The shorter mill is believed to be the one bought by the Struben brothers, Fred and Harry, to crush the ore from their Confidence Reef mine.

 

The historic stamp mills at Kloofendal Nature Reserve are undergoing oiling and preservation work.

The shorter mill is believed to be the one bought by the Struben brothers, Fred and Harry, to crush the ore from their Confidence Reef mine.

Photo: Supplied.

The mill was built by Sandycroft Foundry in the UK in 1884, and shipped to Durban on a steam/ sailing ship. It was then transported in boxes to Estcourt by train.

Harry Struben met the train there and moved the components in five ox-wagons to the present-day Constantia Kloof on the (then) farm Wilgespruit, now Strubens Valley and Little Falls.

His nephew, Godfray Lys, and a tramp/ handyman named George Walker helped to assemble the mill within three weeks.

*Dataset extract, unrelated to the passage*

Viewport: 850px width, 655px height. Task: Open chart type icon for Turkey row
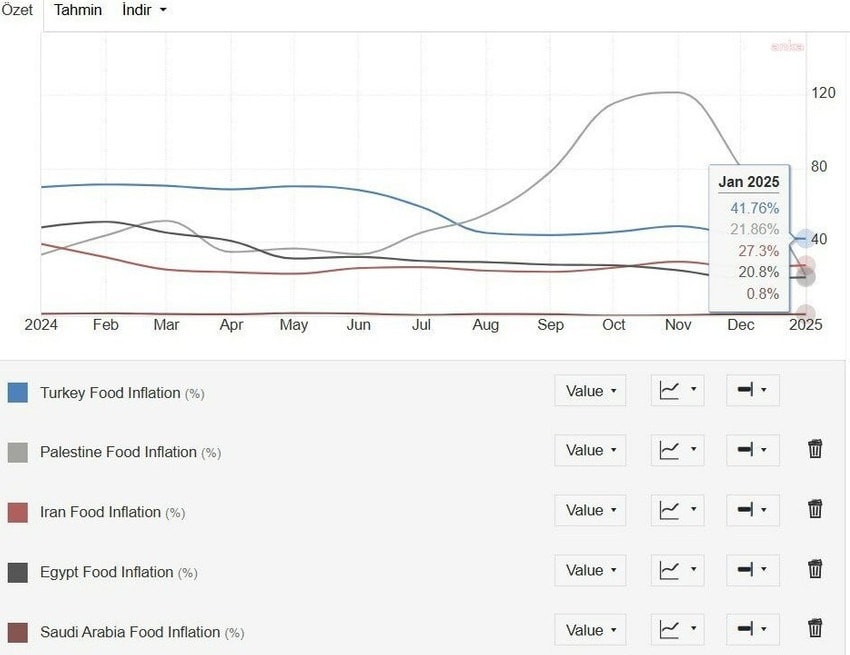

The mill crushed the first gold ore from the Struben mine and in 1886, after the discovery of the Main Reef, it also crushed ore from Main Reef claims until other machinery could arrive.

In 1888 it was sold to Bandjies Mine, where it crushed the ore that formed the small mine dump next to Florida Lake.

Later it was recovered by the Roodepoort Museum and put on display with another mill on the corner of Goldman Street and 7th Avenue in Florida.

In 2009 Friends of Kloofendal moved it into the Reserve near the old mine workings. Tours of the mill and mine are conducted every first Sunday of the month at 2pm.